第7話 結果発表
實彦は、珍しく――本当に珍しく、真剣そのものの表情で机に向かっていた。
シャーペンを握る指先には、わずかに汗が滲んでいる。
教室を満たす空気は張り詰め、まるで戦場の前線だ。紙をめくる音すら、やけに大きく響く。
(……今日は、“夏休みの生死”が決まる期末テスト)
帝王学園には、表向きには語られない闇の制度が存在する。
学年順位七十位以下。
その瞬間、夏休みは消滅し、“トワル施設送り”――名ばかりの研修という名の強制労働が確定するのだ。

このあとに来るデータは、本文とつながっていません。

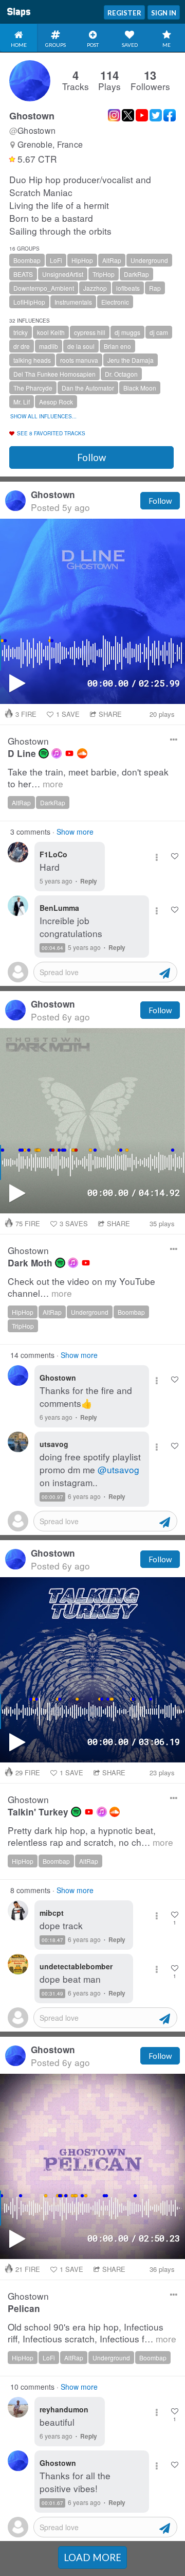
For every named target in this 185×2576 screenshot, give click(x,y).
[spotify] (44, 753)
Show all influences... (43, 416)
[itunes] (56, 753)
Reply (88, 881)
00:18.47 (52, 1940)
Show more (75, 831)
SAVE (68, 714)
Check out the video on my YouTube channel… (81, 1287)
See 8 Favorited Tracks (51, 433)
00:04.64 (52, 947)
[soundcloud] (82, 753)
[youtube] (69, 753)
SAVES (74, 1223)
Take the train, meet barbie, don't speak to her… (88, 777)
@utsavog (118, 1469)
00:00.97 (52, 1497)
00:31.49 (52, 1993)
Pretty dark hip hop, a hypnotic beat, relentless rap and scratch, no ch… (90, 1836)
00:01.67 (52, 2503)
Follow (91, 457)
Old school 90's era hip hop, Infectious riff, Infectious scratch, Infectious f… (92, 2332)
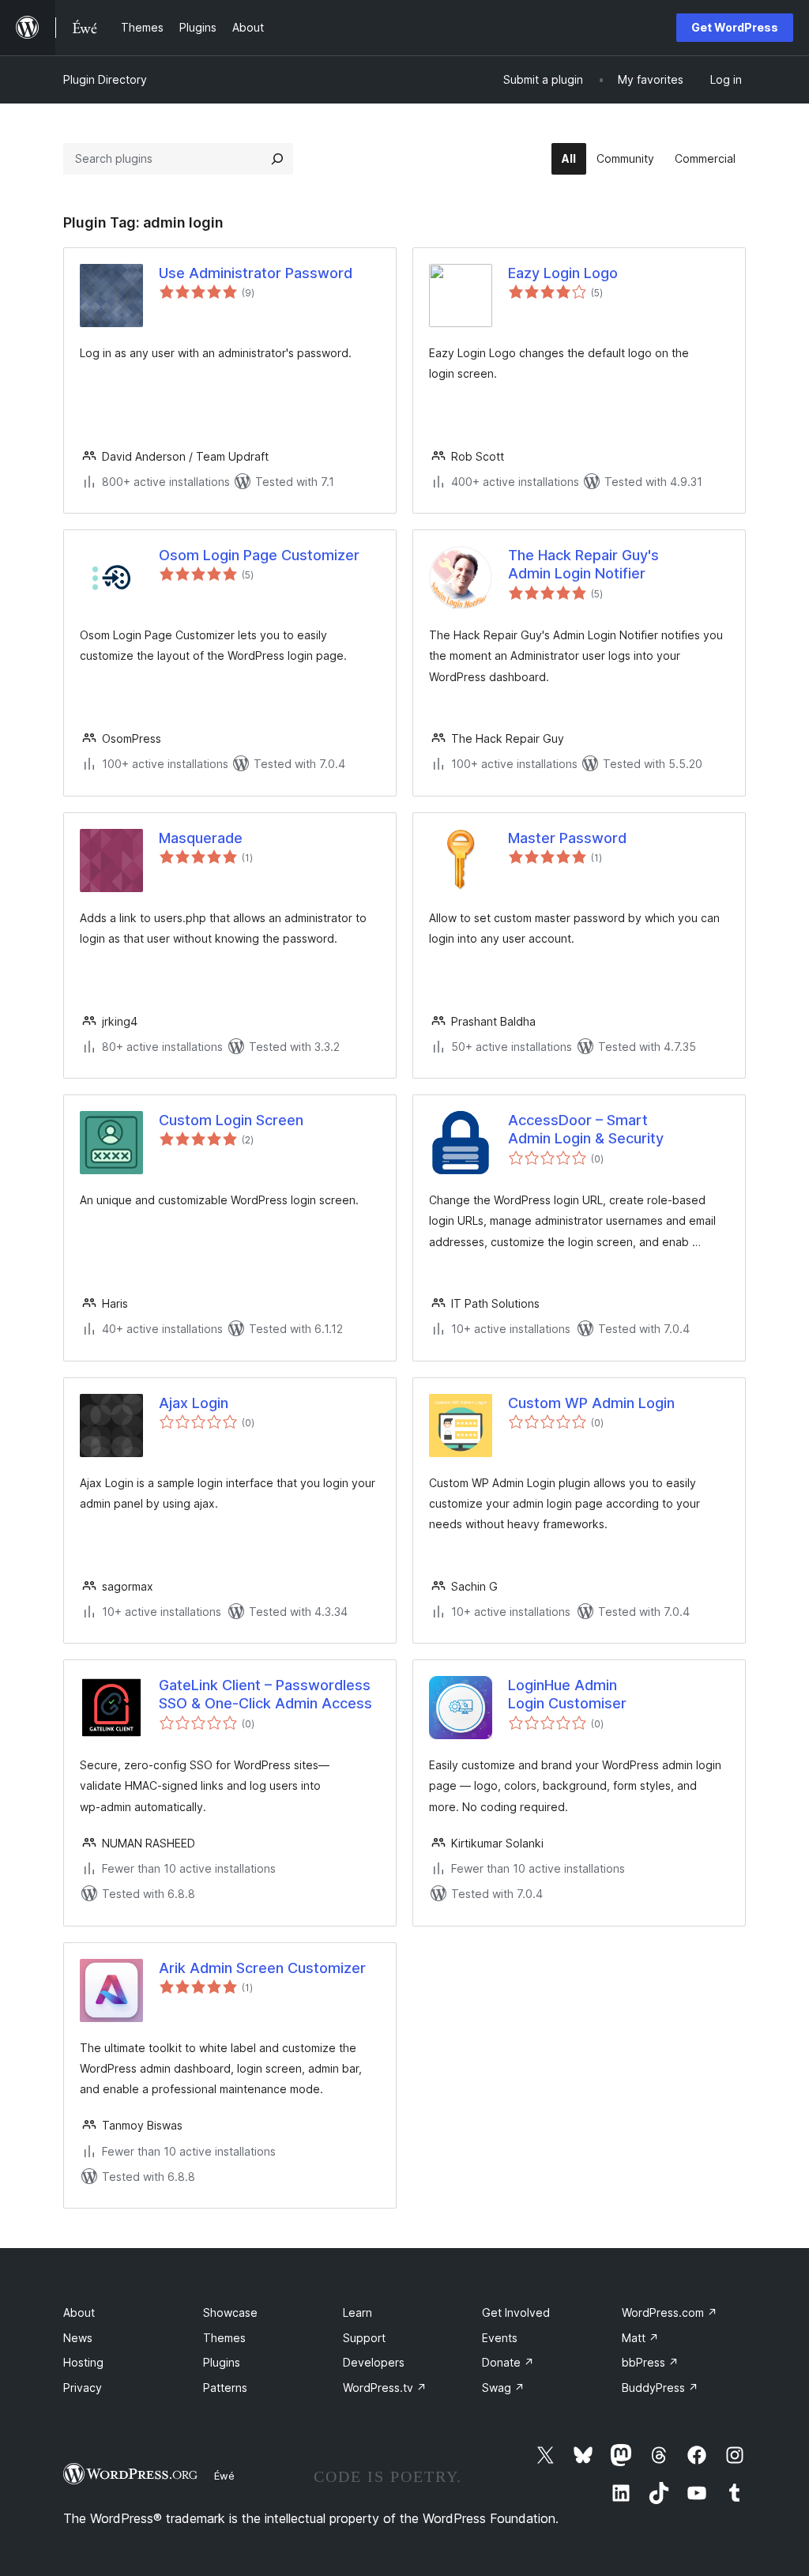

(冬休みを丸ごと奪われた俺が言うんだから間違いない。
あそこは……マジで地獄だ)
思い出しただけで背筋が凍る。汗の正体は、暑さではなく恐怖だった。
「實彦、お前……死刑宣告待ちの囚人みたいな顔してるぞ」
隣の席から、田中が呆れたように声をかけてくる。
「……そう言う田中は大丈夫なのか?」
「ああ。この日のために、ちゃんと勉強してきた」
「野田は?」
「フッ、問題ない。余裕だ」
野田はキリッとした顔で答えたが、机の下で震える手は誤魔化せていない。
(お前、嘘つくの下手すぎだろ……)
「それよりさ」
田中が声を潜め、廊下の方を指さした。
「新入生二人は大丈夫なのか?
まだ、この学校の鬼畜制度に慣れてないだろ」
「天上院さんは心配してない」
實彦は即答した。
「問題は……日菜だ。
あいつの学力、正直“中の下”だと思ってる」
「おい、それ本人に聞かれたらマジで終わるぞ」
「その時は土下座する」
冗談めかして言った直後、試験開始のベルが教室に鳴り響いた。
「……来たな」
鉛筆が一斉に走り出す。
時間だけが、残酷なほど無慈悲に削られていった。
――そして、四時間後。
「……悟りを開いた」
野田が、まるで煩悩を捨てた僧侶のような顔で戻ってきた。
「どうだった?」
「俺は……神に祈る」
「……そうか」
その言葉がすべてを物語っていた。
その後の五日間――答案返却期間。
三人はすっかり魂を削られ、抜け殻のようになっていた。
「そういや、最近天上院さんたち見ないな」
「……あ、笹倉だ」
中庭のベンチで、小柄な少女が両手をぎゅっと組み、真剣な表情で祈っていた。
「何してんだ?」
「……テストの神様に祈ってるの」
「……そっか。頑張れ」
天使のような笑顔で見送られ、實彦はなぜか胃を押さえた。
――そして、結果発表当日。
掲示板へ向かう足取りは、完全に処刑場へ向かう罪人そのものだった。
「落ち着け俺……今回はいける……はず……」
「なに一人でぶつぶつ言ってるの?」
振り向けば、余裕満々の笑みを浮かべた日菜が立っていた。
「お前……大丈夫なのか?」
「ええ。オールパーフェクトよ」
(……は?)
掲示板前は、すでに人だかりだった。
『天上院さん一位! 七〇〇点!!』
歓声が弾ける。
『安桜さん二位! 六八九点!!』
さらにどよめき。
日菜は胸を張り、勝ち誇ったように實彦を見る。
(この状況でドヤ顔できるの、メンタル鋼すぎだろ……)
その隣で――
上野小桃音が、唇を噛みしめて立ち尽くしていた。
三位。
わずか二点差。
「上野さん」
日菜が静かに声をかける。
「約束、覚えてるよね?」
(こいつ……鬼か!?)
「……約束は、約束です」
小桃音の声は震えていた。
「家のコネでも……お金でも……地位でも……何でも……」
日菜は、ゆっくりと首を振る。
「それじゃなくて」
一呼吸置き、柔らかく微笑む。
「私が困った時、助けてほしい」
「……え?」
「友達に、なってくれたらなって」
沈黙。
そして――涙。
「……はい……っ!」
堪えきれず、小桃音は日菜に抱きついた。
歓声とざわめきの中で、その光景だけが、ひどく温かく映った。
それを横目に、實彦はそっとその場を離れる。
(……百合って、最高だな)
そんな呟きを残し、彼は校舎の階段を降りていった。
――夏休みは、どうやら無事に訪れそうだった。
追記 日菜はある程度の女性耐性があります。